### WORK TO BE COMPLETED:
Images are to be skipped; everything else in the records must be repeated exactly.

### DATASET RECORDS:
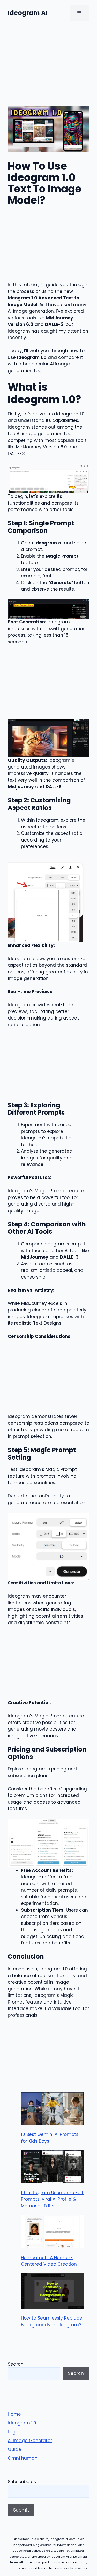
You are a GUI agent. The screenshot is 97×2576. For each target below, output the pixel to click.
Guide (14, 2449)
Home (14, 2414)
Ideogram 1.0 (22, 2423)
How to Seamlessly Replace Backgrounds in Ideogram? (51, 2321)
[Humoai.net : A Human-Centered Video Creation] (52, 2232)
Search (16, 2364)
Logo (13, 2432)
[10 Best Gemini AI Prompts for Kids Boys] (52, 2109)
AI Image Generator (30, 2440)
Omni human (23, 2458)
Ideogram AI (28, 13)
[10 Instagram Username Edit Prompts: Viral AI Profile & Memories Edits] (52, 2167)
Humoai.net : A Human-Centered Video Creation (49, 2261)
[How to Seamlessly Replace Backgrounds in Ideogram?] (52, 2291)
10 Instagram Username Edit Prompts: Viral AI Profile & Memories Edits (52, 2199)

### REPLY TO THE EXERCISE:
You are a GUI agent. The screenshot is 97×2576. For each target below, output the pixel to click.
Guide (14, 2449)
Home (14, 2414)
Ideogram 1.0 (22, 2423)
How to Seamlessly Replace Backgrounds in Ideogram? (51, 2321)
[Humoai.net : A Human-Centered Video Creation] (52, 2232)
Search (16, 2364)
Logo (13, 2432)
[10 Best Gemini AI Prompts for Kids Boys] (52, 2109)
AI Image Generator (30, 2440)
Omni human (23, 2458)
Ideogram AI (28, 13)
[10 Instagram Username Edit Prompts: Viral AI Profile & Memories Edits] (52, 2167)
Humoai.net : A Human-Centered Video Creation (49, 2261)
[How to Seamlessly Replace Backgrounds in Ideogram?] (52, 2291)
10 Instagram Username Edit Prompts: Viral AI Profile & Memories Edits (52, 2199)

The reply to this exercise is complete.